To the aspiring FI, recurring monthly expenses are the devil. They are to be loathed, much more so than the one-off purchase, as they represent a capital sum that must be set aside to support them.

For example, let’s assume Mr Spendthrift pays £50 a month for a top-of-the-range mobile phone (cell phone, to any readers from across the pond) plan – that’s a £600 yearly outlay. In order to generate £600 a year, one would need a capital sum of around £15,000 based on a Safe Withdrawal Rate of 4%.

Aspiring FIs need to analyse each and every monthly expenditure in this manner. £600 a year might not sound like a lot of money, but when one thinks of the capital needed to support it, it could delay your early retirement by years.

Companies love monthly payments plans, as it means they can ultimately extract more from us over the long term, whilst giving us the impression that we’re getting a good deal. Many people waste huge amounts of money in this way.

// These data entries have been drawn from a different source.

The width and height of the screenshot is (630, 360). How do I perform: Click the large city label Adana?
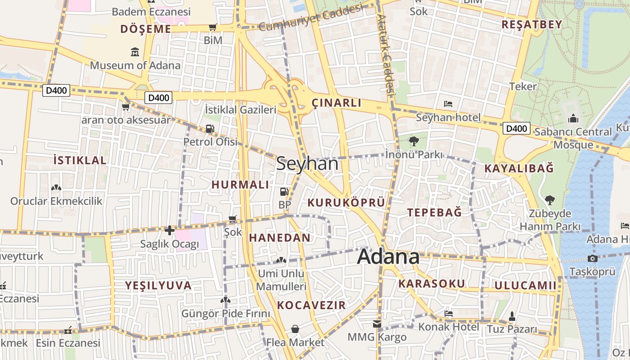[x=388, y=256]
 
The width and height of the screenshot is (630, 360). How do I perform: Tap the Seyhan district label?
[x=307, y=163]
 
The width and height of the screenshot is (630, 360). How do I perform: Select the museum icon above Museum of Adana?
[x=135, y=52]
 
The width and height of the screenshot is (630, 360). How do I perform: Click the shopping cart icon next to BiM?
[x=213, y=27]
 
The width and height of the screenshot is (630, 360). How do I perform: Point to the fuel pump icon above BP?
[x=284, y=192]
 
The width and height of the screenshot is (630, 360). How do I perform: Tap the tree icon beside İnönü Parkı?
[x=414, y=142]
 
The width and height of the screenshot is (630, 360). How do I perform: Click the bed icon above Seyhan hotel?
[x=448, y=104]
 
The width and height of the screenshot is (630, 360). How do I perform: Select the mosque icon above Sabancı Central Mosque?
[x=573, y=119]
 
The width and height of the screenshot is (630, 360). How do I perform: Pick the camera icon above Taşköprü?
[x=592, y=258]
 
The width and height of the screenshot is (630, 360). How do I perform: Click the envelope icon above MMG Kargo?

I recently came across someone who was spending more than £100 per month on digital TV, which I’m assuming means they have the entire spectrum of channels on offer. Let’s assume they’re a real couch potato and spend around four hours a day watching TV – that’s 28 hours a week or 112 hours a month.

Without even doing the maths, it is quite clear that this person would be spending almost £1 per hour to watch TV – and that’s assuming they’re always watching the pay-for channels! Given that there is a huge selection of Freeview channels these days, this person could easily be paying upwards of £2 per hour simply to watch TV!

It is unnecessarily lavish (read: wasteful or inefficient) monthly expenditures such as this that make financial independence and early retirement a pipedream for your average consumer.

My test for all my monthly expenditures is as follows:

  • I multiply the monthly expenditure by 25 to arrive at the capital sum needed to support it indefinitely.
  • I then work out how long it will take me to accumulate the required sum at my current savings rate.
  • Finally, I ask myself whether I feel comfortable working x months or years to make myself free of this particular expenditure. If I don’t, I’ll consider downsizing or rethinking things altogether.

One thing’s for sure: I certainly wouldn’t be comfortable saving up £30,000 to pay to watch digital TV for the rest of my life!